И от этого его взгляда и слов, произнесенных тихим многозначительным, наполненным особым смыслом голосом, у Дины пробежали мурашки по спине и по телу прокатилась горячая волна.
– Я так и думал, – кивнул он, прочитав все правильно в ее глазах, в выражении лица и уловив поразительную реакцию ее тела.
– Но… это что-то… – недоуменно приподняв плечи, пыталась подобрать определение происходящему с ней… с ними Дина.
– Чего только не бывает в жизни, – ободряюще улыбнулся Влад. – Мне приходилось не раз сталкиваться с совершенно необъяснимыми явлениями.
– И что теперь? – растерянно смотрела на него Дина.
Странное дело, они словно договаривали друг за другом недосказанные мысли, не нуждаясь в лишних словах и объяснениях, как будто знали друг друга долгие годы и давно уже научились понимать и слышать друг друга без слов.
– Теперь ты будешь лежать и восстанавливаться, – незаметно и как-то органично-естественно для обоих Гарандин перешел на «ты», – а я буду приходить к тебе утром и вечером, и мы станем разговаривать и рассказывать друг другу о себе.

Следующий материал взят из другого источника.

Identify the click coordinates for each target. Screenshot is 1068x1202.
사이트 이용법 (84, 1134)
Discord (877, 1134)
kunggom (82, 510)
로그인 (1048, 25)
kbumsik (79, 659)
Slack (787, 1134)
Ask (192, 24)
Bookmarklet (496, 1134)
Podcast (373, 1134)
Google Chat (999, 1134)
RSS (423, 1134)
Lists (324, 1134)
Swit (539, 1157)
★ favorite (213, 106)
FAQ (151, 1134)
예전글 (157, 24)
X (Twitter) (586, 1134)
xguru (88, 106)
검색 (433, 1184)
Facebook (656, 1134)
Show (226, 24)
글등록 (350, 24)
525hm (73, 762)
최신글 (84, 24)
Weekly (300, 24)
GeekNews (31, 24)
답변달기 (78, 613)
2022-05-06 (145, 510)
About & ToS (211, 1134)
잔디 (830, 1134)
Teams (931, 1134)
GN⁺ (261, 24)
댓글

Пока так.
– Пока так … – повторила она эхом за ним и прикрыла глаза
– Что? – обеспокоился он и пересел с кресла на край ее кровати. – Голова болит? Плохо? Может, позвать сестру?
– Голова болит, – открыв глаза, посмотрела на него Дина, – сильно, но в пределах нормы. Просто все это… – Она неопределенно покрутила в воздухе здоровой рукой, не зная, как описать то, что чувствовала, и так же естественно, как и он, перешла на «ты»: – Все это так внезапно случилось, а ты так легко…
– Принимаю то, что с нами происходит, – договорил он за нее и спросил: – А ты?
– У меня сотрясение мозга, мне простительно, легко могу списать любые душевные трепетания на это. Плюс мне еще препараты колют.
– Ты лучше не напрягайся, это вредно в твоем состоянии, – заботливо посоветовал Влад, – отпусти ситуацию и разреши всему идти, как идет. А там посмотрим, что будет.
– Хорошо, – легко согласилась она, не отрывая взгляда от его глаз.
Помолчали, глядя друг на друга. Он наклонился к ней и с какой-то проникновенной нежностью поцеловал в лоб и совсем осторожно в веки – сначала в желтое, а потом и в синее.